[Task details]:
Copy, word for word, each line of the data below from the first through the line containing "You are a GUI agent. The screenshot is 241×2576.", and stop there.

>>>

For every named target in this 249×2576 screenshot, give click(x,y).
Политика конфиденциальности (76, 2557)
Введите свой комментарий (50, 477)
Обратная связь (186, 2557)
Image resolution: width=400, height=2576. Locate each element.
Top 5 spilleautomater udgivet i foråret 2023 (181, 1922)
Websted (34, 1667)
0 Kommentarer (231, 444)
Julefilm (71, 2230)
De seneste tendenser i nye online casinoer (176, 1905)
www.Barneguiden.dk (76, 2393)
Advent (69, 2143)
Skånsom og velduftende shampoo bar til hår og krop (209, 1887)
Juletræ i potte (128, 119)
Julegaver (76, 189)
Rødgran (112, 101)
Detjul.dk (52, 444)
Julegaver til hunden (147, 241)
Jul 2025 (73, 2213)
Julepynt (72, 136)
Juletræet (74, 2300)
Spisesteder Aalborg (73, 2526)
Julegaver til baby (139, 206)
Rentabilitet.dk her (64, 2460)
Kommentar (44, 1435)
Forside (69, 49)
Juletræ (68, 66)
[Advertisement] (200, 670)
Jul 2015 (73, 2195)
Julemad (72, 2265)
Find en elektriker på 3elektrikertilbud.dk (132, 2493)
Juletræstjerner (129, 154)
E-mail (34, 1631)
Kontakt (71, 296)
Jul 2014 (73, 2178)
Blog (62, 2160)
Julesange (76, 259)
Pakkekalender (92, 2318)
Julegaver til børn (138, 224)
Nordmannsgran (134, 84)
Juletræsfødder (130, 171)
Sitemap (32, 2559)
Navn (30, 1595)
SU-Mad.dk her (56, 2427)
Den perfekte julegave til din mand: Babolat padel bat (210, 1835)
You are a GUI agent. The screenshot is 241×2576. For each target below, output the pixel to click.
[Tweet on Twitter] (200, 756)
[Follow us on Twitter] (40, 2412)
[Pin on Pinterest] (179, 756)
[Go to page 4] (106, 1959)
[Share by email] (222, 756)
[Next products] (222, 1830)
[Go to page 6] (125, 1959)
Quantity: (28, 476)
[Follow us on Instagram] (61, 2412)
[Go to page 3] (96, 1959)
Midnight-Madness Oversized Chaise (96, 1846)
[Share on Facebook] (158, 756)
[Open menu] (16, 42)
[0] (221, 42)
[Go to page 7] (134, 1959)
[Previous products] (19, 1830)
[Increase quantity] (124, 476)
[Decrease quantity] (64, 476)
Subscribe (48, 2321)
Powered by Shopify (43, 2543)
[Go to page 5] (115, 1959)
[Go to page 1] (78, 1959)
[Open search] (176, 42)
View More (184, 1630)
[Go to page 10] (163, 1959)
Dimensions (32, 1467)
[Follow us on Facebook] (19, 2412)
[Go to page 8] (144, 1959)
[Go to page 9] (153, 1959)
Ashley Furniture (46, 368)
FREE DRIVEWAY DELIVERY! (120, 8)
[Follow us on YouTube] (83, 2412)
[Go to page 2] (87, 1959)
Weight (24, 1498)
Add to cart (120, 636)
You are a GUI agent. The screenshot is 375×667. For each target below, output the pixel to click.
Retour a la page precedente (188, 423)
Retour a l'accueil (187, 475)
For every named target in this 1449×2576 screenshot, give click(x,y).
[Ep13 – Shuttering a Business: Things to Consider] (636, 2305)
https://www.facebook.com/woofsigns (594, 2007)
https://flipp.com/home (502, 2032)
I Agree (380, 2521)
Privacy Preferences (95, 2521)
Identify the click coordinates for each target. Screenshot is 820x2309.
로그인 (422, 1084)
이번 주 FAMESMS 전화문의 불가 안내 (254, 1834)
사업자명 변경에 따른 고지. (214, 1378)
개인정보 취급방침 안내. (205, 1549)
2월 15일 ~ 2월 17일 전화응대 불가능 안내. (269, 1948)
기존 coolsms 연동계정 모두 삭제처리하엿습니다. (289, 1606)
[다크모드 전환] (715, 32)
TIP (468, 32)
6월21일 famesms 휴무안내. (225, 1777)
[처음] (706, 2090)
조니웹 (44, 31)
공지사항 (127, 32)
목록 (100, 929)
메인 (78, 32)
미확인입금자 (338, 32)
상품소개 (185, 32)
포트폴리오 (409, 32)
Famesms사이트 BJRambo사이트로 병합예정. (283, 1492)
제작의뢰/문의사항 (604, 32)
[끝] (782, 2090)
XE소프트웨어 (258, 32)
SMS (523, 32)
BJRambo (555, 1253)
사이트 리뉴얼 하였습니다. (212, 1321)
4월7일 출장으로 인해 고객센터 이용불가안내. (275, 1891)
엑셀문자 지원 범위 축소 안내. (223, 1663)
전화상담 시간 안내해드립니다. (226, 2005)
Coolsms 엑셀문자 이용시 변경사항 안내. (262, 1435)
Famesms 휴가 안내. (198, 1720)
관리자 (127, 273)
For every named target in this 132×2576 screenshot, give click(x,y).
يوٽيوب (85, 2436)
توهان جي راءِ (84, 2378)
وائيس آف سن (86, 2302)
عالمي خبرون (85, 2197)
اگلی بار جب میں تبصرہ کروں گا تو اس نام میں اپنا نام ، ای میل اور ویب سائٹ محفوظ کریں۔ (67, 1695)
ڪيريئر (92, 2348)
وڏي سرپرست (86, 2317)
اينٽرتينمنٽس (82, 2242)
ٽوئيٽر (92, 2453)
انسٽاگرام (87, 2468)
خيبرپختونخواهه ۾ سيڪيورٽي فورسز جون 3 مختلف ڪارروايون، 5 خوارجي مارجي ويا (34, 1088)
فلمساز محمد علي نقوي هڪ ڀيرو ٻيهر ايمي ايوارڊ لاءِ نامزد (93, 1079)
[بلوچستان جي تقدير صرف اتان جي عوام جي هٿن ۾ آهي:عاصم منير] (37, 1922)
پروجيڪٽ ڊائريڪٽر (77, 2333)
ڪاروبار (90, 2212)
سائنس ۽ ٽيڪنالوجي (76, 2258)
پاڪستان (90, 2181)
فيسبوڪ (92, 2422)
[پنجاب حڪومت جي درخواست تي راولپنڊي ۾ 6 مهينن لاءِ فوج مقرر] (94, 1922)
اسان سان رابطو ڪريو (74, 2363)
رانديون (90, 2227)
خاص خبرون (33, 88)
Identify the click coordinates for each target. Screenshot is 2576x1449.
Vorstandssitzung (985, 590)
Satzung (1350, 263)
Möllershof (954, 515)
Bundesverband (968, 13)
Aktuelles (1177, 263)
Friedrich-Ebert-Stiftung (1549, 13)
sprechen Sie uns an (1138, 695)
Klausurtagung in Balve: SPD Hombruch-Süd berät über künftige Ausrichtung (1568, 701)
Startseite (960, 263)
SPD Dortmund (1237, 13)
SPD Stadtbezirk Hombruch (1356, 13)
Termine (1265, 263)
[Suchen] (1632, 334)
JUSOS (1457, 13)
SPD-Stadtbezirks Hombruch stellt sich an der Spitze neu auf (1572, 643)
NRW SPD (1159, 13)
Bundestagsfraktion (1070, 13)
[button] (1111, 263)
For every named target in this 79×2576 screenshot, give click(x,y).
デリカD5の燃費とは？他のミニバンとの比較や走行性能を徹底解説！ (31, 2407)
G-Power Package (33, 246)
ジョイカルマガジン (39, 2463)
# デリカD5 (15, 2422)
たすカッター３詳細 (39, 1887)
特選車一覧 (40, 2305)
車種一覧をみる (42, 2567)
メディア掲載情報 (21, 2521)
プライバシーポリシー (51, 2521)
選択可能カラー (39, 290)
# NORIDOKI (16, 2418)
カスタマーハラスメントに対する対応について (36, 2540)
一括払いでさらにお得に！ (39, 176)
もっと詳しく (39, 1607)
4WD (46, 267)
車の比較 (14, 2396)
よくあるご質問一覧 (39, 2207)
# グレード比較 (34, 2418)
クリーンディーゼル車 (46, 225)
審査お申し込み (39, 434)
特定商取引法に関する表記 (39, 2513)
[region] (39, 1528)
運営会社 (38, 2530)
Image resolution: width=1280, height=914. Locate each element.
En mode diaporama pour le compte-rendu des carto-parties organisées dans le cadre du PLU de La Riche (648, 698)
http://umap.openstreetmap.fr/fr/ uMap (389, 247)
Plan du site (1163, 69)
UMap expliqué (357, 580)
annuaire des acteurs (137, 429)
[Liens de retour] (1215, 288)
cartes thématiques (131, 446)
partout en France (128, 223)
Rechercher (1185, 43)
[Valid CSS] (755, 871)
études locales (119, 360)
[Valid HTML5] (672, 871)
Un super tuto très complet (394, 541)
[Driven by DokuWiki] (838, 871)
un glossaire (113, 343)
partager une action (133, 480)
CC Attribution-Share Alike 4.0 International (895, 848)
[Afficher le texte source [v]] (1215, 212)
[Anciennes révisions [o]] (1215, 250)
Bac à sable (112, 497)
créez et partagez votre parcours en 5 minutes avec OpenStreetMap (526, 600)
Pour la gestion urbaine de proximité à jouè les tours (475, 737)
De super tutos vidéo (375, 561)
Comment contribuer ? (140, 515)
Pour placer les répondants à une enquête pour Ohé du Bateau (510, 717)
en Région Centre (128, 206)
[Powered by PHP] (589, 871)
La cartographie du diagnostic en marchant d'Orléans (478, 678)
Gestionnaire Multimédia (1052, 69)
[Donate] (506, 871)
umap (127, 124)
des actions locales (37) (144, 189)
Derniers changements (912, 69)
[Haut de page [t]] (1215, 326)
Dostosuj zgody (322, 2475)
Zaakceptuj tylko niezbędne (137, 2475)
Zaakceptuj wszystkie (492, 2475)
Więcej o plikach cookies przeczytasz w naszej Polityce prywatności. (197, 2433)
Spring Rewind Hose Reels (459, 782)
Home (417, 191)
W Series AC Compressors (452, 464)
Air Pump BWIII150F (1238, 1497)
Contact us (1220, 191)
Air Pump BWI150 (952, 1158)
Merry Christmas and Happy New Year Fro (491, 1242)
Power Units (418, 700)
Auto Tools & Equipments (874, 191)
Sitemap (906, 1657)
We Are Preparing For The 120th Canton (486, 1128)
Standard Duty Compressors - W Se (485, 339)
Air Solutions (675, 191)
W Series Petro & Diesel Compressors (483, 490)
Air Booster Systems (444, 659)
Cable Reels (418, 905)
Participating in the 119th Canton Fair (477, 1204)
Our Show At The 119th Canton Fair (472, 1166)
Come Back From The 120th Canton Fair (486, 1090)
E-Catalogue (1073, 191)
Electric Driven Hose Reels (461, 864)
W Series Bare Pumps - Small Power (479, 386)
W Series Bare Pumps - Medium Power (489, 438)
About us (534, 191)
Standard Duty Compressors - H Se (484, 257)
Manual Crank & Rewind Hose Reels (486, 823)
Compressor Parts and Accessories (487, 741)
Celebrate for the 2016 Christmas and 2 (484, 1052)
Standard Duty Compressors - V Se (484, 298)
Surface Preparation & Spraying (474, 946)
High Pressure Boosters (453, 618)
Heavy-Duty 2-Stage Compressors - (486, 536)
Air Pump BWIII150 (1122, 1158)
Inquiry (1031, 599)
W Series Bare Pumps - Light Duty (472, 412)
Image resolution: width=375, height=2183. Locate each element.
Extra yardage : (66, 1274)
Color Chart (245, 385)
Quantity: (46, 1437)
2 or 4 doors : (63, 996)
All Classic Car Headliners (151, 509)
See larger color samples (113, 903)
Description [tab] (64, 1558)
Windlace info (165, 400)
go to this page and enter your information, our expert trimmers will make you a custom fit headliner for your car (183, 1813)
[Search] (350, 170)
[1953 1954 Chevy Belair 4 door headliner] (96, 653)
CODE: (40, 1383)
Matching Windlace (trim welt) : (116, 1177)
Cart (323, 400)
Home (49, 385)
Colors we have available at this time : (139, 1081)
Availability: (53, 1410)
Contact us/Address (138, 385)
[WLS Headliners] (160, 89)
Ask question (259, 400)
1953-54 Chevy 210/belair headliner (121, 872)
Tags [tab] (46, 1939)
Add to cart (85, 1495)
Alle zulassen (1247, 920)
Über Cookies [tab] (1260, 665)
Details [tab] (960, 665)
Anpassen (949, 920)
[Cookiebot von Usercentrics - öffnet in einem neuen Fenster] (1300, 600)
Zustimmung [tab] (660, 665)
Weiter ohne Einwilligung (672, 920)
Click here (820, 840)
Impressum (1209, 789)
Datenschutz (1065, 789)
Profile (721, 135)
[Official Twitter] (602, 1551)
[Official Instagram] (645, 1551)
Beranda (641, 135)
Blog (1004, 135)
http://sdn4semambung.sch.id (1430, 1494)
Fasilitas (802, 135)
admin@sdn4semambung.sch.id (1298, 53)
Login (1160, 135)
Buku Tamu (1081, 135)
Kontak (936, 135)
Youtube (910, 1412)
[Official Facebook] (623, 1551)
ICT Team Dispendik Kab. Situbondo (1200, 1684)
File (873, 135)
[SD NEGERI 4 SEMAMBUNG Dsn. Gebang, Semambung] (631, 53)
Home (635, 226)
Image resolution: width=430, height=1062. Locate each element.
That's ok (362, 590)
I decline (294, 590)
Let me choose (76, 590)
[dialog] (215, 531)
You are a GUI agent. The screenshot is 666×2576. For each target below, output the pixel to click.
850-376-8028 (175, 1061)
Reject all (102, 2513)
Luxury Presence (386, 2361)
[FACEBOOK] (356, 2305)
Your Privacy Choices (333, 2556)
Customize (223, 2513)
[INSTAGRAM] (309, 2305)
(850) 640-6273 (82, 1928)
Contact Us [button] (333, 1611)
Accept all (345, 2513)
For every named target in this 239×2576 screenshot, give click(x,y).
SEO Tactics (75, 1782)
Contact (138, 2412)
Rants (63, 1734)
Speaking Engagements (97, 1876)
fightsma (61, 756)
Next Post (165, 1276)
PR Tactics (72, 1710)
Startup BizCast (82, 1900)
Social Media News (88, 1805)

<<<

[Answer box]:
For every named target in this 249×2576 screenshot, give click(x,y).
Политика конфиденциальности (76, 2557)
Введите свой комментарий (50, 477)
Обратная связь (186, 2557)
Image resolution: width=400, height=2576. Locate each element.
Top 5 spilleautomater udgivet i foråret 2023 (181, 1922)
Websted (34, 1667)
0 Kommentarer (231, 444)
Julefilm (71, 2230)
De seneste tendenser i nye online casinoer (176, 1905)
www.Barneguiden.dk (76, 2393)
Advent (69, 2143)
Skånsom og velduftende shampoo bar til hår og krop (209, 1887)
Juletræ i potte (128, 119)
Julegaver (76, 189)
Rødgran (112, 101)
Detjul.dk (52, 444)
Julegaver til hunden (147, 241)
Jul 2025 (73, 2213)
Julepynt (72, 136)
Juletræet (74, 2300)
Spisesteder Aalborg (73, 2526)
Julegaver til baby (139, 206)
Rentabilitet.dk her (64, 2460)
Kommentar (44, 1435)
Forside (69, 49)
Juletræ (68, 66)
[Advertisement] (200, 670)
Jul 2015 (73, 2195)
Julemad (72, 2265)
Find en elektriker på 3elektrikertilbud.dk (132, 2493)
Juletræstjerner (129, 154)
E-mail (34, 1631)
Kontakt (71, 296)
Jul 2014 (73, 2178)
Blog (62, 2160)
Julesange (76, 259)
Pakkekalender (92, 2318)
Julegaver til børn (138, 224)
Nordmannsgran (134, 84)
Juletræsfødder (130, 171)
Sitemap (32, 2559)
Navn (30, 1595)
SU-Mad.dk her (56, 2427)
Den perfekte julegave til din mand: Babolat padel bat (210, 1835)
You are a GUI agent. The screenshot is 241×2576. For each target below, output the pixel to click.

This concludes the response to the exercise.